Concluding remarks and future perspectives

Wolbachia and transgene-based tools are both innovative approaches that may revolutionize mosquito-borne disease control. Immense progress has been made in genetically modified and Wolbachia-infected mosquitoes, leading to field trials around the world. Despite appreciable progress, knowledge gaps remain regarding Wolbachia-mosquito and Wolbachia-pathogen interactions. For example, not much is known about environment-host interactions, or how the host microbiome affects Wolbachia efficiency in mosquitoes[74,88]. Additional work is also needed to optimize CI and pathogen-blocking capabilities. Screening for temperature-insensitive Wolbachia strains is also crucial to avoid CI loss[79]. Identification and characterization of CI-inducing genes can pave the way for alternative control strategies. Likewise, additional work on transgene-based strategies is required, including reducing the cost of transgene fitness, finding ideal target sites for GD insertion, and eliminating resistance-allele formation, determining the effectiveness of anti-pathogen effectors using pathogens present in the field. For sterile male-based suppression approaches, male mosquitoes must be released multiple times. Improvements in mass mosquito production, precise sex separation, and release technologies are crucial to make these approaches more sustainable and cost-efficient[3].

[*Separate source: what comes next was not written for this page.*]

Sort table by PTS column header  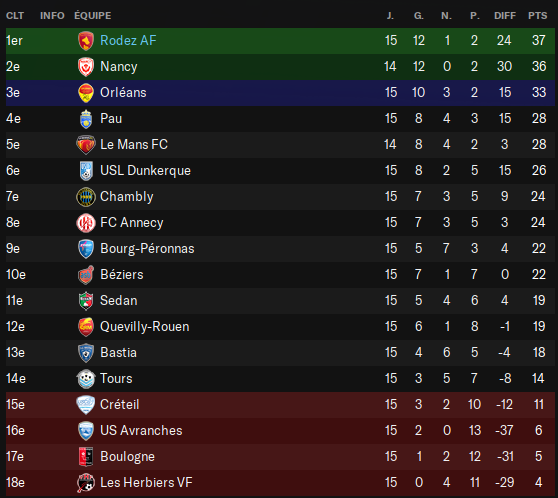tap(537, 16)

Ethical and regulatory issues over GD use, including the role of public participation in GD development[89], informed consent, regulation[90], possilbe use of global registries, and associated risks, should be carefully considered before any implementation[91-93]. Discussions regarding who should regulate and assess the risks of GD technology are in process and may take years to reach a consensus. The concept of a phased GD release approach is likely the best option to enable safe testing of the various components beginning with confinable approaches first. For example, to safely test GD components (e.g., CRISPR/Cas9) one could begin with a self-limiting type approach (e.g., pgSIT) to suppress the local population (Phase 1). This could be followed by a confinable split-GD approach which would enable the safe testing of linked effectors (Phase 2). Then if even necessary, this could be followed by a non-confinable GD approach—which would use the same components (e.g., gRNAs, Cas9, target genes, linked effectors, etc.) that were tested in the previous phases (Phase 3).

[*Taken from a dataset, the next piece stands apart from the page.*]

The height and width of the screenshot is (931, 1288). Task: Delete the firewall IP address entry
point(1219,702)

As Wolbachia-based population control technologies do not result in the genome modification of the target species, they do not have the notable stigma associated with genetic-based technologies. To date, Wolbachia-based control efforts have therefore been an easier technology for the public to accept. Several countries, including Australia, Malaysia, Indonesia, Vietnam, Colombia, and Brazil have already released Wolbachia-infected mosquitoes, with some observing reductions in local mosquito-borne disease transmission (Table 1). Regardless of the approaches used (whether transgenic or Wolbachia), scientists should scrutinize all proposed technologies to fully understand their advantages and disadvantages. There is no single silver bullet for mosquito disease control, and different communities may prefer different approaches that suit their local needs. Therefore, the development of multiple approaches is crucial.

Going forward, the prospect of controlling mosquito-borne diseases using innovative technologies is promising and we are in the golden age of the development of population control technologies. With increasing public confidence, time, and progress, we will continue to see these technologies developed and safely used to tackle global health issues and safe human lives.